As I was making my way to the High School I thought about the big step it was to leave my two littles, (my two littles who both have diabetes no less,) at home alone. Sure only for 30 minutes. But still…a lot can happen in 30 minutes. Especially since Murphy’s Law is like my 5th child. I tried to shake the negativity away...my in laws live just a few blocks away from us. All will be well.
Then it occurred to me, if Ryan were here, they wouldn’t be left alone. In fact I’m pretty sure it was only within the last year we left any of our kids home alone. My two little guys are going to grow up faster than the two older boys. This is probably the natural order of things anyway…but sobering nonetheless.
I’m a big fan of keeping kids, kids, for as long as humanly possible. Growing up is hard. Just ask Peter Pan.
Was me leaving these boys any different than me taking a nap on the couch? Hardly.
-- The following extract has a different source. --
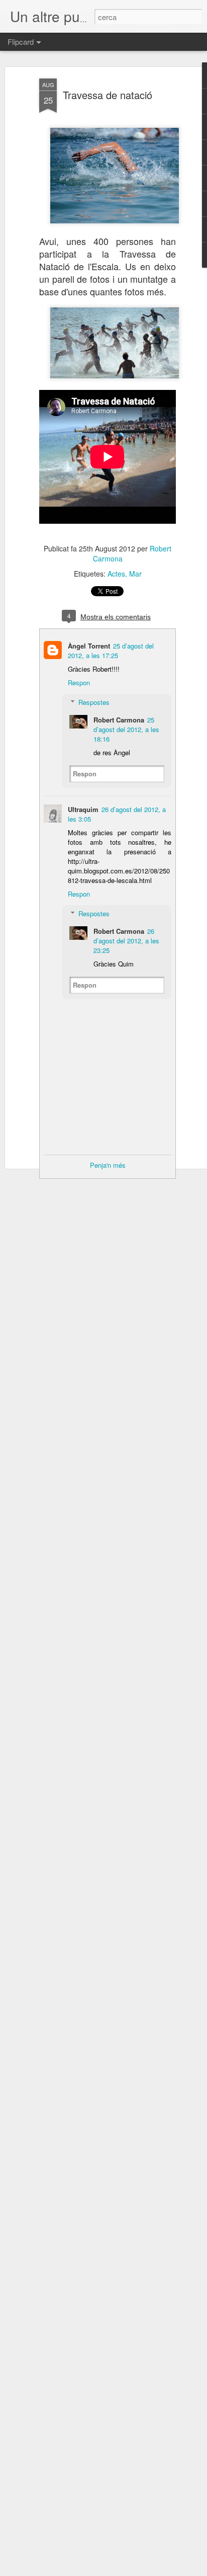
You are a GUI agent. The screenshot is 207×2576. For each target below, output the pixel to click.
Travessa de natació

They take care of themselves like little pros these days. They check if they suspect a low, and they treat if they are. They dose if they are high. I’m nothing more than a message board to leave word of what they have done.
Sure, I count carbs. But during the daytime hours, that is all I do that they do not…and to make matters worse/better…the two boys that don’t count carbs are starting to take the wheel on that. They’re pretty brilliant at it too.
So I left them.
And when I drove into the garage B flew out of the house and knocked on my car window.
“Hey. Do you want to know what happened while you were gone?”
My stomach did a little figurative bit of throwing up and then I asked, “What happened?”
“I cleaned the bedrooms and the bathroom. I vacuumed. I cleaned the kitchen and put away the groceries. Wanna come see?”
And so it goes. Children grow. Hard things become softer.
And it becomes OK to let them fly. Even if just for 30 minutes.